Core Messages

›Three recent guidelines have addressed management of neovascular AMD (NV-AMD) with anti-VEGF agents, covering diagnosis, selection including classification of lesions as ‘active’ or ‘inactive’, and approaches to treatment with anti-VEGF agents, using monthly or flexible regimens. Most data from large randomized clinical trials has accumulated for ranibizumab therapy.

›A mandatory role for baseline fluorescein angiography in diagnosis is argued, as well as an ongoing critical place for optical coherence tomography (OCT), which detects VEGFinduced permeability changes. Newer spectral domain technology is now dominant. All NV-AMD lesion types and visual acuity (VA) categories are suitable for treatment, with smaller lesion size a consistent predictor of better VA outcomes. Parameters defining lesion ‘activity’ have been proposed as an important indicator of lesions that will benefit from treatment,

P. Mitchell (*) • S. Foran

Department of Ophthalmology, University of Sydney, Sydney, Australia

e-mail: paul.mitchell@sydney.edu.au; suriya.foran@sydney.edu.au

as well as acknowledging late signs indicating a poor/ futile outcome.

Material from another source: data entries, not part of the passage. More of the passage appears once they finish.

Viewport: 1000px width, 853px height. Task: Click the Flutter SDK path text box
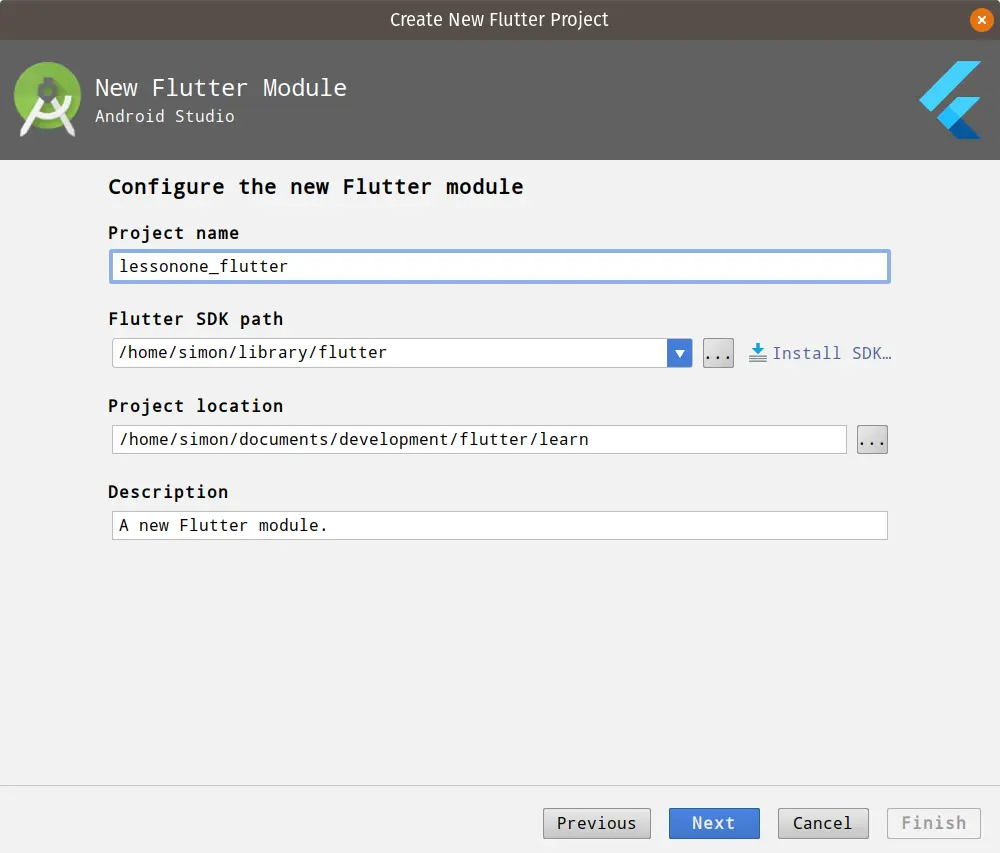390,352
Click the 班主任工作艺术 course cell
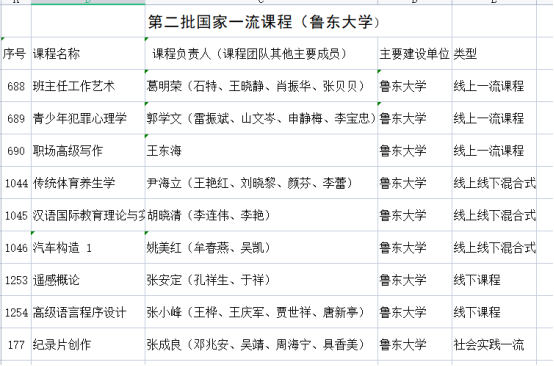The height and width of the screenshot is (366, 554). click(88, 86)
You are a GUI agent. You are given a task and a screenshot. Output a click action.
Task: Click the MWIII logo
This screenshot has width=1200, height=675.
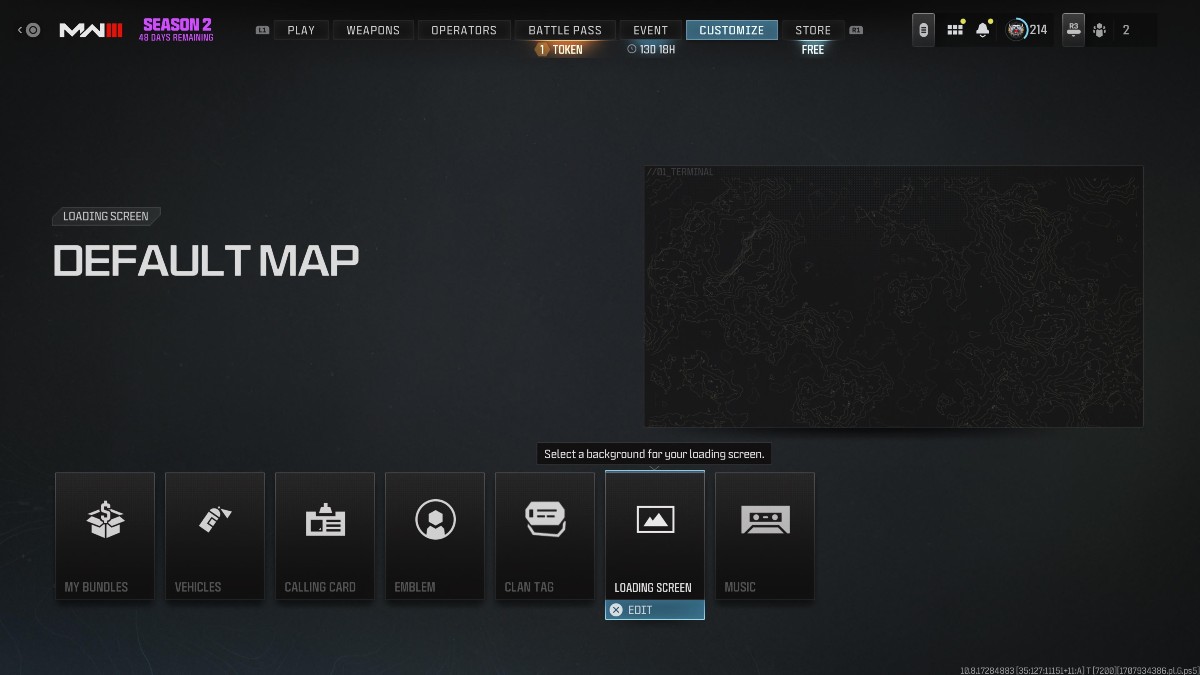click(x=91, y=29)
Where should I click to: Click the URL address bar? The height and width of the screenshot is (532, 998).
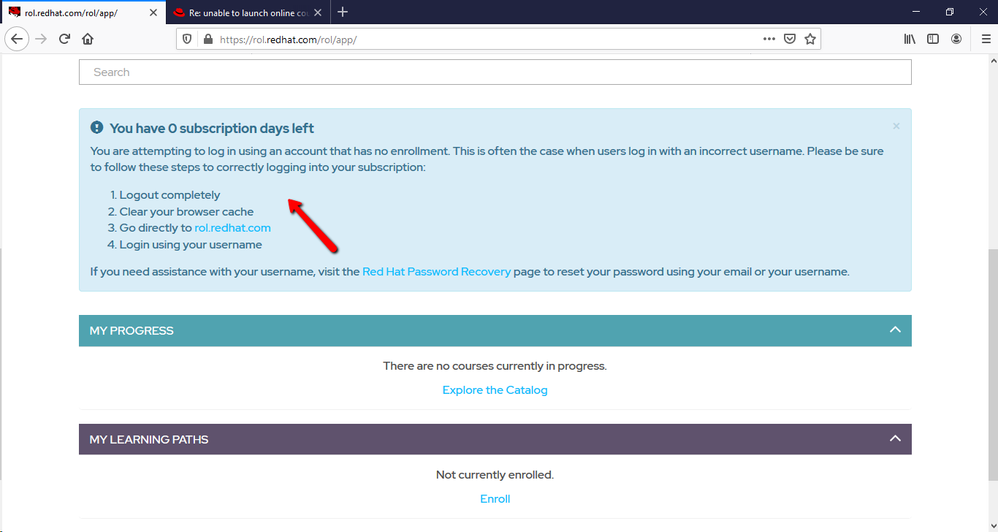pyautogui.click(x=480, y=40)
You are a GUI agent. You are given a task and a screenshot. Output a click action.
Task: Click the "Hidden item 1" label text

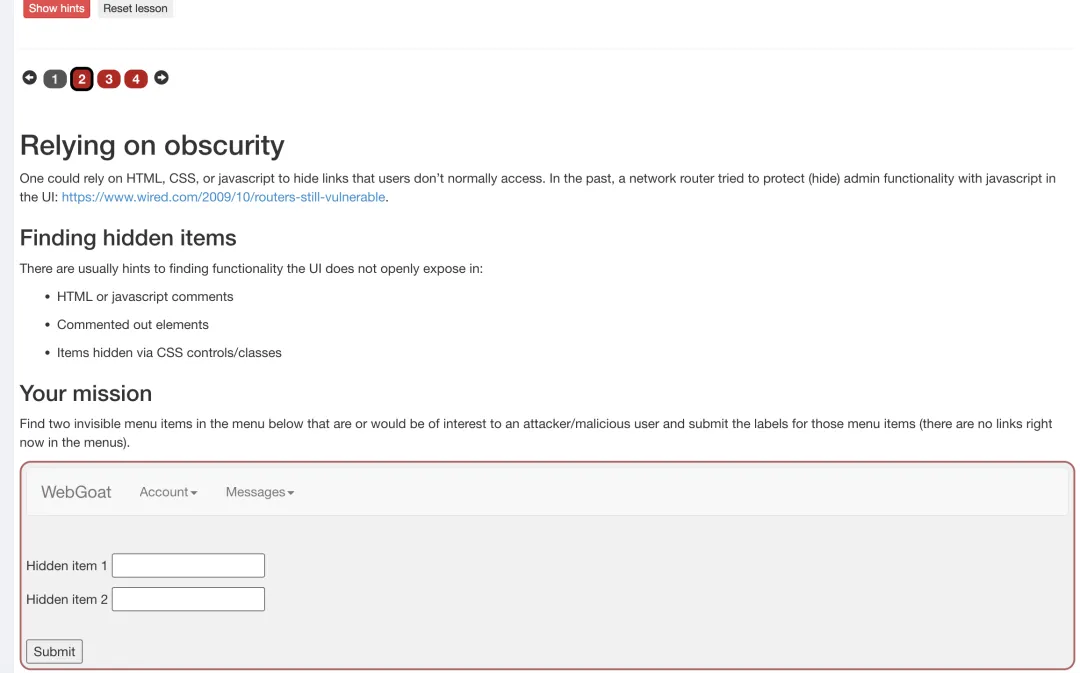coord(67,566)
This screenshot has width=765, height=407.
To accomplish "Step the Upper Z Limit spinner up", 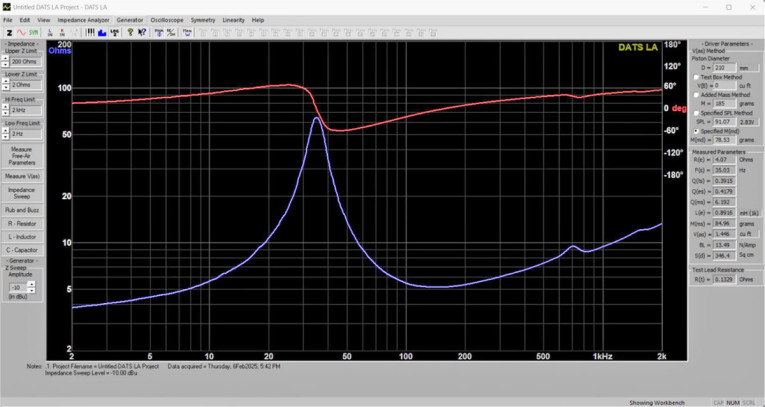I will [x=5, y=58].
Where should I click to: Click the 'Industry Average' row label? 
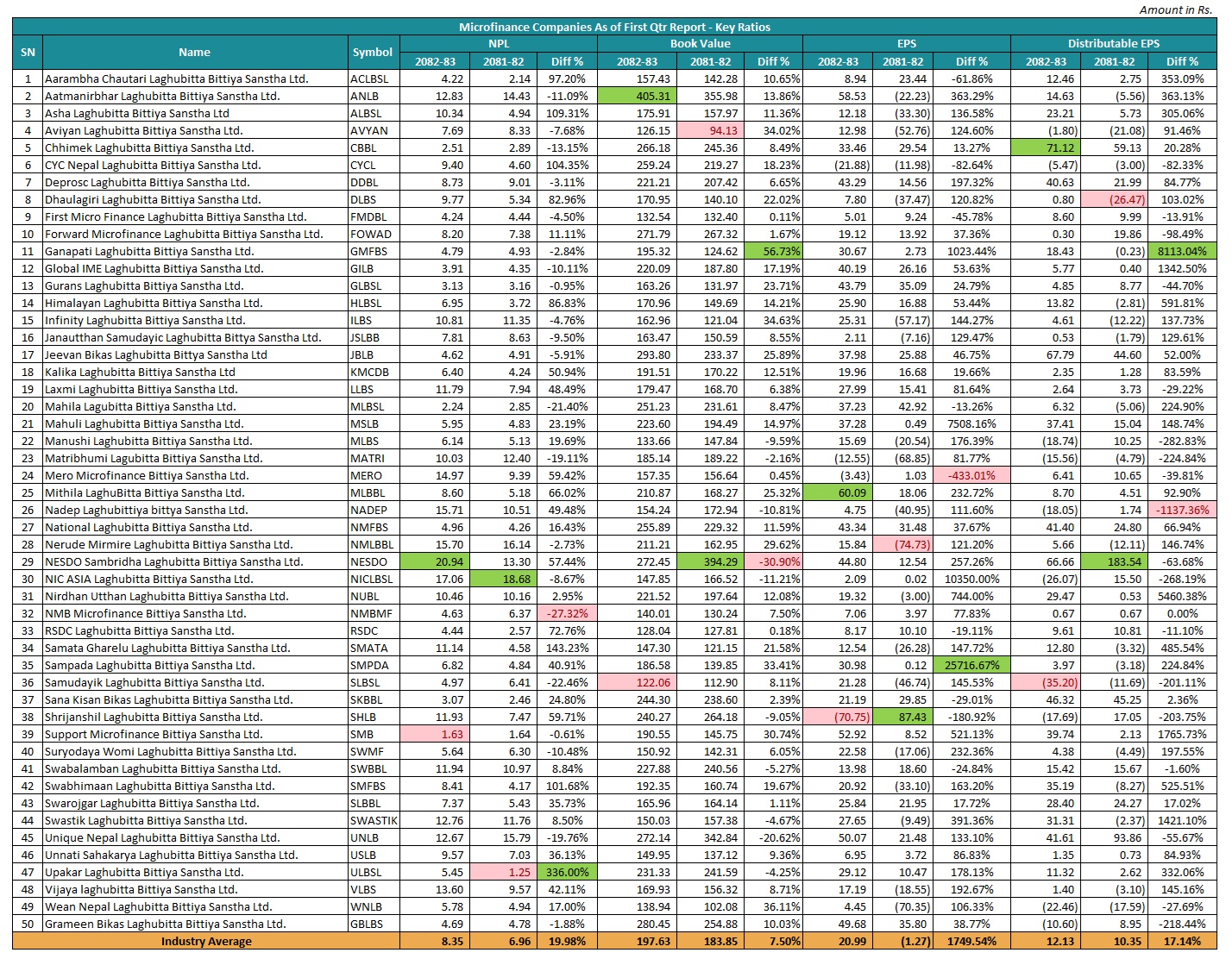click(206, 941)
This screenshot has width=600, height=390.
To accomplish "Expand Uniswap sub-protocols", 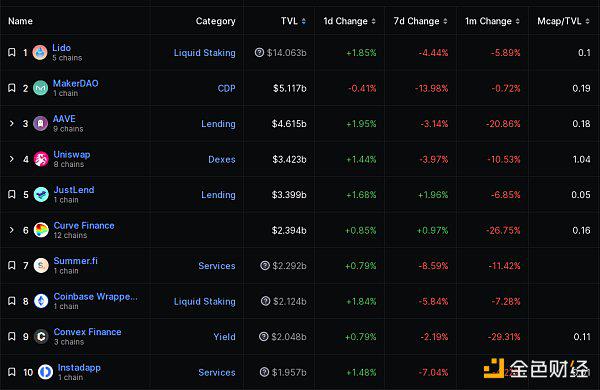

›Approaches and documented treatment outcomes are summarized, principally for the use of ranibizumab, including: (1) continuous monthly therapy; (2) initial ‘loading’ regimen of three injections followed by ‘as needed’ or ‘prn’ injections; and (3) a more recent ‘treat- and-extend’ regimen that has become increasingly popular, and appears to be a logical way to maximize gains, short of continuing monthly therapy, that still has the best documented outcomes. Achieving treatment for the earliest (and smallest) baseline lesions is stressed.

15.1Introduction

Age-related macular degeneration (AMD) is the principal cause of severe, irreversible vision loss and legal blindness in most Western countries, including Europe [1], North America [2–4], Australia [5, 6] and parts of Asia [7]. It has three manifestations, an early stage (early AMD), characterized by the appearance of large (soft) drusen or retinal pigmentary changes (either hyperpigmentation or hypopigmentation), and two alternate late stages, neovascular AMD (NV-AMD), characterized by the growth of choroidal new vessels beneath the neurosensory retina or retinal pigment epithelium (RPE), and geographic atrophy (GA), in which progressive loss of RPE becomes evident [8].

NV-AMD results in a considerable economic burden, estimated in Australia to cost approximately $5 billion

annually [9], an economic cost which is expected to rise with population ageing, and is now the focus for anti-VEGF (vascular endothelial growth factor) therapy.

Documented NV-AMD risk factors include increasing age, genetic and environmental factors. Considerable advances have occurred in the elucidation of key gene variants, including single nucleotide polymorphisms (SNPs) at complement factor H (CFH) and at the ARMS2 site, the LOC/HTRA complex [10, 11]. To date, over ten risk or protective SNPs have been identified that influence the development of NV-AMD [12]. Although it has been speculated that NV-AMD gene variants could influence the response to antiVEGF therapy, but to date data are conflicting, with some studies showing an influence [13–15], and others not confirming this. Among environmental factors, cigarette smoking is the most well established. Smoking increases the risk of NV-AMD (by around threefold) in all races so far examined, and also appears to induce its development at an earlier age.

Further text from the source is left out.